Said Sayrafiezadeh, autobiography (When Skateboards Will Be Free): “intelligent, funny, utterly unsmug and unpreening.”

Jane Springer, poetry (Dear Blackbird):”thoroughly imaginative thrilling work.”

LB Thompson, poetry (Tendered Notes: Poems of Love and Money): “Wild and strange and brilliant.”

Onstage to offer up a set of confessions, cautions, and exhortations to the Whiting winners was the venerable Peter Matthiessen, author of 30 books, including Shadow Country, which won the 2008 National Book Award in fiction. The Whiting Awards, he said, fill the gap in which many first-time authors are rushed into second books. “Their editor, their agent, their mother pushes for the second book. Strike while it’s hot. There are exceptions, but generally the second effort comes out too fast. “Sometimes the second book never happens.” In a full-fledged digression on one-book authors, he mentioned the 1912 novel The Sea and the Jungle by H. M. Tomlinson (“the descriptions of the sea are just super”), Nathaniel West's Miss Lonelyhearts (what about Day of the Locust?), Malcolm Lowry's Under the Volcano, and the only novels by the unfortunate duo of Ross Lockridge (Raintree County) and Tom Heggen (Mister Roberts),  both of whom committed suicide within the year of hitting it big in the 1940s.

“The Whiting recipients all look to be in pretty good shape,” Matthiessen said. “There are a lot of one-book writers.

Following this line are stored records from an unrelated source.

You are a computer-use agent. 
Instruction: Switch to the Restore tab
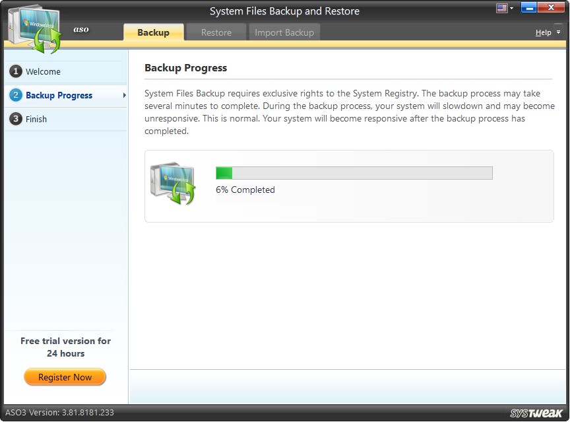(x=216, y=32)
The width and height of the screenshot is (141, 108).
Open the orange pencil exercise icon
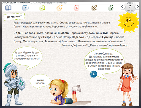click(x=59, y=8)
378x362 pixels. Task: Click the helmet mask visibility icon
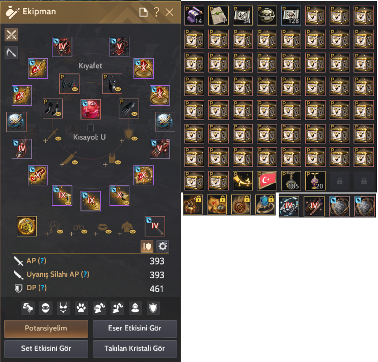45,308
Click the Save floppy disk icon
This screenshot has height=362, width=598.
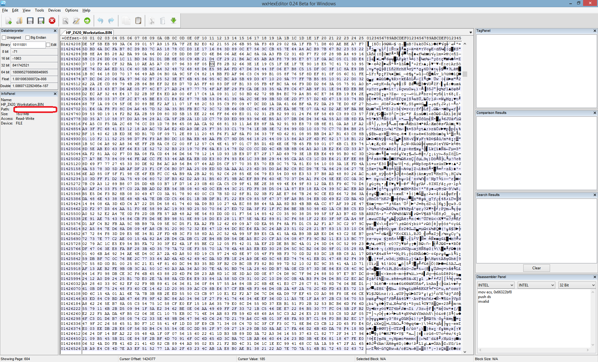[x=30, y=21]
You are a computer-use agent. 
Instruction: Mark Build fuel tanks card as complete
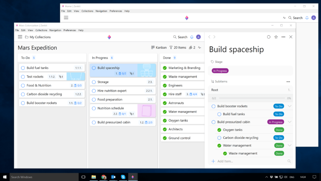point(23,68)
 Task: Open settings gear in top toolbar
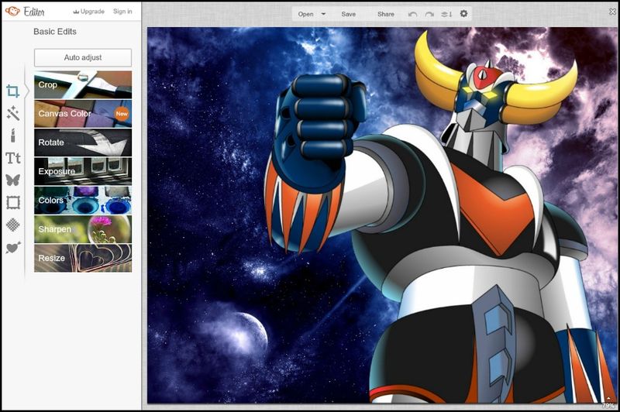(x=463, y=14)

They shot their wad right there. You may not produce a book as good as your first. What if you draw a blank? We all draw blanks at times.”

Matthiessen described some of his own “pitfalls and pratfalls,” including two post-Yale years in the CIA, with a Paris Review editorship as his cover, which led him to a lifetime of leftist activism. Then there was the seductiveness of the money Mr. Shawn paid him for nonfiction assignments at The New Yorker, which wooed him away from novel writing. “I really sold out,” he said. “Fiction was where my heart was. Mr. Shawn ultimately took eight of my books.” He also was a passionate activist, engaged with Cesar Chavez and American Indian causes, but tied up for eight years in a lawsuit (which he ultimately won) after writing In the Spirit of Crazy Horse, about American Indian activist Leonard Peltier.

Did he have regrets? Did nonfiction keep him from writing the novels he should have written? By way of an answer, Matthiessen circled around his life work in fiction– a couple of short stories in The Atlantic while in college; his first novel, Far Tortuga, in 1975; then a trilogy (Killing Mister Watson, Lost Man's River, and Bone by Bone) that was reshaped decades later into Shadow Country. He followed the arc of the trilogy from the moment he saw a house in the Everglades (someone told him “Mr. Watson lived there, he was killed by his neighbors”) to the paring down to 912 pages, working with editor Becky Saletan. He wanted his prose to be stripped of simile, he said. Spare as a spoon. There was only one “like” in the whole book, he added. “Thirty years,” he concluded. “Half of my writing life I was working on that book.”